Valentine joined the company, then called Gaydar Magazine LLC, to work on Atlanta Free Press, but that paper folded after only a handful of issues amidst staffing and quality concerns. Then the company took on SoVo and David, so he remained in place to staff those as the paper’s associate editor. SoVo resumed publishing in April.
Valentine says that the company missed its pay dates to him and freelancers so often — “many times, more than I can count” – that it prompted the writers he hired to stop working for the paper, which impacted the quality of SoVo’s content.
“It was a lack of resources as far as finances were concerned. It was a lack of talent because all of the talent was leaving. It was how it is structured. It led to all of the organizational problems and the problems with it. There was no money. It was definitely a combination of all of the above,” he says.
Matt Neumann, the publisher of SoVo and David since buying them in bankruptcy court in February, says Valentine wasn’t a good fit for the newspaper and that delayed paperwork from him prompted freelancers to be paid late.
“David is good guy. He is a good worker,” Neumann says. “But he is probably better suited doing a magazine and not a newspaper. Great person, hope he has a good job and everything. It just wasn’t a good fit, and there were some procedures that weren’t followed that caused those issues. I am sorry to see him leave, and I hope he goes on to bigger and better things, and I hope we do too.”
Valentine’s promotion to editor followed the departure of news editor Tom Dempsey, who resigned in April after a few weeks. Under Neumann, the paper has struggled to consistently publish a weekly edition, suffered quality control challenges, faced an allegation that it plagiarized an article and is still grappling with a lawsuit over unpaid bills from a former printer.

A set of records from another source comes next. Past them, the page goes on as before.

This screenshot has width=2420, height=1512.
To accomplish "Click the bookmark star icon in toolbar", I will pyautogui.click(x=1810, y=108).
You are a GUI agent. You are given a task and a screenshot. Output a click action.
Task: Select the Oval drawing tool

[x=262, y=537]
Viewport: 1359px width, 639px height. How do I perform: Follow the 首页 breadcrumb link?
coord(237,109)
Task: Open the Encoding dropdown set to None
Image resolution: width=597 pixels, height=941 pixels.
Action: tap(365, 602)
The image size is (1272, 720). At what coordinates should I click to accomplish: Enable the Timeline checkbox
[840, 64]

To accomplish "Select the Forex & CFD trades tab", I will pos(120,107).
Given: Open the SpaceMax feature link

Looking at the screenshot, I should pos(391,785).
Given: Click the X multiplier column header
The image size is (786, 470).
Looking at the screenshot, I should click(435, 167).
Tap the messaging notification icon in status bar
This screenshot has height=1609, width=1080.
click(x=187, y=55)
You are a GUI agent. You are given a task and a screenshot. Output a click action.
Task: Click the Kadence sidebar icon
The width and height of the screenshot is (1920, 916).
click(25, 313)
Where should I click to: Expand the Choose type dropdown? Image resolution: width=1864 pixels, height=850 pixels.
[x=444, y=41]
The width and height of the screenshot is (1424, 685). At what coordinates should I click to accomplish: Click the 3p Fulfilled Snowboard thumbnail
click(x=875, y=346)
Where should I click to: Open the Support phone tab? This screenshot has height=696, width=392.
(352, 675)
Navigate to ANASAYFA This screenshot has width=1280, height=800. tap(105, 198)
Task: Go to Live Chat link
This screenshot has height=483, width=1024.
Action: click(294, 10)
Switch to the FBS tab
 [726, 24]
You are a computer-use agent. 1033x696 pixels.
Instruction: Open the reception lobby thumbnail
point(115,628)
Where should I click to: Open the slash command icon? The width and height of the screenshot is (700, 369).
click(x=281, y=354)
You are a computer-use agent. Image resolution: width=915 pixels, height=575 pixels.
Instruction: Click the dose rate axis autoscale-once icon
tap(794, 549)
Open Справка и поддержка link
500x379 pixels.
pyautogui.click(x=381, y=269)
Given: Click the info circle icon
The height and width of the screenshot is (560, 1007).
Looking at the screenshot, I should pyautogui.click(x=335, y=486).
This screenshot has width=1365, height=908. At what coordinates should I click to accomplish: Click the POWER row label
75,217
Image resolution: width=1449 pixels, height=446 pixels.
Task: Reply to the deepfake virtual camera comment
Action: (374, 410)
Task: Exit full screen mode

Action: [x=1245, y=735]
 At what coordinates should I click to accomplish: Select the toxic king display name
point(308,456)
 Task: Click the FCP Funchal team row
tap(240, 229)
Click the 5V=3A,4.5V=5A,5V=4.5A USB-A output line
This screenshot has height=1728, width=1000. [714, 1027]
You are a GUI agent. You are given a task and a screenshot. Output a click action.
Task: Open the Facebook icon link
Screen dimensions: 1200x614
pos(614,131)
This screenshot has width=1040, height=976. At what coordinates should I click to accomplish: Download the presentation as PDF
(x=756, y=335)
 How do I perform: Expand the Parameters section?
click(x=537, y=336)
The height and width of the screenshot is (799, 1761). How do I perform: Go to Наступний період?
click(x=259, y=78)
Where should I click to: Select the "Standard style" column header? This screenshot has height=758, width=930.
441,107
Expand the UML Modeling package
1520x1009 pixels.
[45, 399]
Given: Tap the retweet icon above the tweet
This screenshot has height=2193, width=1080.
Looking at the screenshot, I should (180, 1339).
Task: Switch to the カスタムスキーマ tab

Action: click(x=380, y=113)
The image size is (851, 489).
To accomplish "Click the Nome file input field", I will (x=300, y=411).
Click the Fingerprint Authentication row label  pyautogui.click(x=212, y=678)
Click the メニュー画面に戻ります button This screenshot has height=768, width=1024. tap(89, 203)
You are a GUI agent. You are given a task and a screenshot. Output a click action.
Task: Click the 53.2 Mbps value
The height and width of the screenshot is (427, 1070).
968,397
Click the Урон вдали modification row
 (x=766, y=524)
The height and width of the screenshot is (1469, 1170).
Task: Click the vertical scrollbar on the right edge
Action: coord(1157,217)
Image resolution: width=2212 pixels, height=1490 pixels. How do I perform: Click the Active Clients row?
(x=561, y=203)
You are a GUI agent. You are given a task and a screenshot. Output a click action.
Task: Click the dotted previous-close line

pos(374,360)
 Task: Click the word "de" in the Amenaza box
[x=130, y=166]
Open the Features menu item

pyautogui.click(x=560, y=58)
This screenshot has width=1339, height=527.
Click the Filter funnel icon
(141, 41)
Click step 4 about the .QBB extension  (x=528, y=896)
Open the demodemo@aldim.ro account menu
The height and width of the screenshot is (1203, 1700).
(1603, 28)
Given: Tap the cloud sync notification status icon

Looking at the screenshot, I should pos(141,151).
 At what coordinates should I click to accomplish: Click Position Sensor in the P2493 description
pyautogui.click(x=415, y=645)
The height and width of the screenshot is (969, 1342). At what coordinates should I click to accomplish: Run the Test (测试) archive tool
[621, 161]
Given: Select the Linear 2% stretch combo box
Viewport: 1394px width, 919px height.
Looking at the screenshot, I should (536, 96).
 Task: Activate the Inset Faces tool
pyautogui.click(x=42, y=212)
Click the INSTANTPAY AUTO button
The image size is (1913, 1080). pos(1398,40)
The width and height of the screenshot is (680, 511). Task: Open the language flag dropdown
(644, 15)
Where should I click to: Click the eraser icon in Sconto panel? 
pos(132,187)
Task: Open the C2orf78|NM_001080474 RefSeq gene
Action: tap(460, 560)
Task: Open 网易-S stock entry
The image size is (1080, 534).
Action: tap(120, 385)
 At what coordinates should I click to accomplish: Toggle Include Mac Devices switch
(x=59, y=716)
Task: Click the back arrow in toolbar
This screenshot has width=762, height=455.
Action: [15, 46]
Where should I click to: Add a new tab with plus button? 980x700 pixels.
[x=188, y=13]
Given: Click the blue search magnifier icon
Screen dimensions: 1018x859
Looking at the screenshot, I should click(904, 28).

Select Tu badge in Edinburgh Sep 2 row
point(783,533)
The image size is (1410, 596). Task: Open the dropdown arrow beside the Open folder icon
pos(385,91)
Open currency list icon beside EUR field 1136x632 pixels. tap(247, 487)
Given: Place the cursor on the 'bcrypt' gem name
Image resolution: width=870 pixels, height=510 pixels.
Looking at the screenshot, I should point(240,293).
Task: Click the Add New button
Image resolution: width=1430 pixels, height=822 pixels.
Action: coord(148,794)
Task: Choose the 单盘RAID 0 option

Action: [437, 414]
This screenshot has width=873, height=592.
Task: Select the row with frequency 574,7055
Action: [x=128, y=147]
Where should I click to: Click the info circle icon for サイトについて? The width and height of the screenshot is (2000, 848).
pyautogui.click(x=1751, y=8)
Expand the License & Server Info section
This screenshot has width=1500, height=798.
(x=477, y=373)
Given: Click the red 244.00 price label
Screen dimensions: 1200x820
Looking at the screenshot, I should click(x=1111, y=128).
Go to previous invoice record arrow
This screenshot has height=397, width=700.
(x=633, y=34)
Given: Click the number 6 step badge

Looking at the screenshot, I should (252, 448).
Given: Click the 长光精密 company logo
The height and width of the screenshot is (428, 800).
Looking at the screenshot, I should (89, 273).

Neumann says that Valentine’s departure so late in the production process means the company won’t publish SoVo on Friday. But the paper plans to hire a replacement, he says. Neumann also says that his goal is to take the paper to an every-other-week publication schedule, similar to that of the GA Voice, a competing publication that launched in March. In July, Neumann had informal discussions with GA Voice managers about selling SoVo to them.
“The area that needs to be beefed up in the paper is the news area, and we’ve pulled together a couple of people to handle that. I’m not throwing in the towel. I’m going to try and stick it through. It deserves to continue,” Neumann says.
Valentine says that despite his concerns about the company and its management, he remained on board over a desire to help reshape the publication. Twice, he even took to his blog – State of the Gay – to defend the paper and accuse its critics, including Project Q Atlanta, of having “resorted to hate speech, slander and above all idle gossip.”
“I did believe that I could change what was going on. I consider myself to be a pretty stubborn person, and I won’t back down if its something I believe in. It was kind of like a bad relationship — I thought I could change the person I was with. I tried to change what was going on. At some point, I thought there was progress being made. We would take two steps forward and one step back,” Valentine says.
“With the attitudes and the reputation it became impossible to do so. It became like trying to rebrand a serial killer, and it’s impossible,” he adds.
Valentine says he’ll return to writing for his blog and launching a job search.
“As far as pushing forward is concerned, I do have a lot of different things to consider. For now, it is my blog that I’ve got and pounding the pavement,” he says.